Bigger May Be Better For Health Insurers, But Doubts Remain For Consumers
by Reed Abelson, New York Times
Deals among the nation’s largest health insurers in recent weeks have been almost head-spinning. But whatever the details, if the combinations are finalized, the result will be an industry dominated by three colossal insurers.
Consumer advocates, policy experts and former regulators say that what may be good for the insurers may not be good for consumers, especially in the wake of a similar frenzy of deal-making among hospitals and doctors’ groups.
“The consolidation in both of these industries has been shown to have an adverse impact on consumers,” said Leemore S. Dafny, a former official at the Federal Trade Commission who is now a professor at Northwestern University’s Kellogg School of Management.
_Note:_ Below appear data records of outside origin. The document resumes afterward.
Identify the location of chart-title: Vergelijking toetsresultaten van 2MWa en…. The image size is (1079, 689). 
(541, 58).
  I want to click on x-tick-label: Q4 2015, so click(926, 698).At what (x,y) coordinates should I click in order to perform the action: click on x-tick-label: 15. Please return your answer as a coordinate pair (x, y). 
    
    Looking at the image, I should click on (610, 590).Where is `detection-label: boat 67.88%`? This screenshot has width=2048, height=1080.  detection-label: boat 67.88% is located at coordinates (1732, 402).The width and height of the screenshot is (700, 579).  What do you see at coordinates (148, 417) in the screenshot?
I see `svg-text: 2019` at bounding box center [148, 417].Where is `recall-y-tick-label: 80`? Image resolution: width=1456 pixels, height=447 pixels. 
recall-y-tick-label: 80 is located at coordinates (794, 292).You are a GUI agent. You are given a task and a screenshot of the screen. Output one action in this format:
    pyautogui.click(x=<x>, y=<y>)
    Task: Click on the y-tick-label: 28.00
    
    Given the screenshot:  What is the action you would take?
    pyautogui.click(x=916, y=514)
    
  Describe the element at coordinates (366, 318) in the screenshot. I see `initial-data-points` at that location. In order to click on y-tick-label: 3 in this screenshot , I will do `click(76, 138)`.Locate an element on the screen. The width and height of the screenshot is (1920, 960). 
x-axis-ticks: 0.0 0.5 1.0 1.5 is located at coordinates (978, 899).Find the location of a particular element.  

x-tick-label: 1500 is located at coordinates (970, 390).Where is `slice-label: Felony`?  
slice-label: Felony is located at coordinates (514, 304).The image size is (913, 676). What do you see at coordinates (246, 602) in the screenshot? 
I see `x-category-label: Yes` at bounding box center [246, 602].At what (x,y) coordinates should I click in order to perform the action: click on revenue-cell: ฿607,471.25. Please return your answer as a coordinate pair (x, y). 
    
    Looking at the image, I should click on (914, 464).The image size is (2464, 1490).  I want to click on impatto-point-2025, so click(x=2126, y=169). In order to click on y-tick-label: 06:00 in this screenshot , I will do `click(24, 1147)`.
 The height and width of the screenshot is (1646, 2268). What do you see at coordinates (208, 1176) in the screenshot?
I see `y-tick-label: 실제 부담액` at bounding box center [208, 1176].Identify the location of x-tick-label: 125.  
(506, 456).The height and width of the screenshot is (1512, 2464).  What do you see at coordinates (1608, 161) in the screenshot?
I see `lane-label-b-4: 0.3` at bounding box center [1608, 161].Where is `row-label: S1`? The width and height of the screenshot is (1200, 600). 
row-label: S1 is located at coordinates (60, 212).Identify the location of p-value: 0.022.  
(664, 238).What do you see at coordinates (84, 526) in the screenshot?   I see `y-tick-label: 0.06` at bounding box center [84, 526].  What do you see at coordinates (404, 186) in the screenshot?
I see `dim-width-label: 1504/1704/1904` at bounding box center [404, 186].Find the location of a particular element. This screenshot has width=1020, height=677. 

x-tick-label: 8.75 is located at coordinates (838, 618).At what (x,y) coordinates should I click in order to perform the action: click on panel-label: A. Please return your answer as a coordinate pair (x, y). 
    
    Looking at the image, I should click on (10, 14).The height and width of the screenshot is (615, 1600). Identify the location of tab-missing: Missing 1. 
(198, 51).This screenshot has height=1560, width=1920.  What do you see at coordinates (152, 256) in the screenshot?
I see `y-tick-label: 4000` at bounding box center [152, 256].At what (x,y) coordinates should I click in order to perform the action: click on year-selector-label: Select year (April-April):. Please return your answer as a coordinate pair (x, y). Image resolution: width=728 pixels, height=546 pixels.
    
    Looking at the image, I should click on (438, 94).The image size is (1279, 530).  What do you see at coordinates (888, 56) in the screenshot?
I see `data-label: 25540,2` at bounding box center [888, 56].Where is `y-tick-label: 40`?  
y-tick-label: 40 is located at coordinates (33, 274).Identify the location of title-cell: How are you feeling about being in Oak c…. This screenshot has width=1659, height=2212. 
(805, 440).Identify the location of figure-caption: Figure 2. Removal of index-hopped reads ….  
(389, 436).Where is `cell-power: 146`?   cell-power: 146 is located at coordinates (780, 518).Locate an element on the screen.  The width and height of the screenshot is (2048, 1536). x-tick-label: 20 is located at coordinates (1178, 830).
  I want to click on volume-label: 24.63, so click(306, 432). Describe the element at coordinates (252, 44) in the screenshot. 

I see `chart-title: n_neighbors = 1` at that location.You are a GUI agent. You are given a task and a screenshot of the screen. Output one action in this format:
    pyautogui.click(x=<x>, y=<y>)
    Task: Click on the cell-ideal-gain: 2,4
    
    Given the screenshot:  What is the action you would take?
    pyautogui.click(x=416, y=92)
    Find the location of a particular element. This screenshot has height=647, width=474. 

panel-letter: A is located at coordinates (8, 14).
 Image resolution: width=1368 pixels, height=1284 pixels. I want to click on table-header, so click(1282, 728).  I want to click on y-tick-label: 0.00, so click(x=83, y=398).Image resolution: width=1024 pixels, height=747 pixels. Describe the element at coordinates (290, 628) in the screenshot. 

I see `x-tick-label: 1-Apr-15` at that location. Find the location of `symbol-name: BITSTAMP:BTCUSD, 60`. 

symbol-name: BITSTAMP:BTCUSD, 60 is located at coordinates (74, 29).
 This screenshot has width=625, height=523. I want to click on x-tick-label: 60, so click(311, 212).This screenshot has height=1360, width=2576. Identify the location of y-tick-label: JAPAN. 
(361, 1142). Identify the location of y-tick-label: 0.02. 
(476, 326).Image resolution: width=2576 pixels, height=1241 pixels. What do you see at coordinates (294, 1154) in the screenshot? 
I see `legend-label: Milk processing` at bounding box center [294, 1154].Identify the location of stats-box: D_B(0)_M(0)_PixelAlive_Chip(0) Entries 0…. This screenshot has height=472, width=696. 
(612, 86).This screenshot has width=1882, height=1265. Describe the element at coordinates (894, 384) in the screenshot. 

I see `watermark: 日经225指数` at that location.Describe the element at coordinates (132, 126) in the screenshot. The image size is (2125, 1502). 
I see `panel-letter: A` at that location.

Anthem, which operates for-profit Blue Cross plans in 14 states, merging with Cigna, another large for-profit carrier, along with the planned deal for Aetna to join Humana, a smaller rival known for its private Medicare plans, would create two behemoths.
Along with the already enormous UnitedHealth Group, these companies would control nearly half of the American commercial health insurance market, according to Decision Resources Group. Each would have tens of millions of people enrolled in their plans, offered largely through employers or government programs like Medicare.
“I don’t think there’s a guarantee that bigger is better for the consumer,” said Sarah Lueck, a senior policy analyst at the Center on Budget and Policy Priorities who is also a consumer representative for the National Association of Insurance Commissioners, a group of state regulators who may individually weigh in on the potential mergers.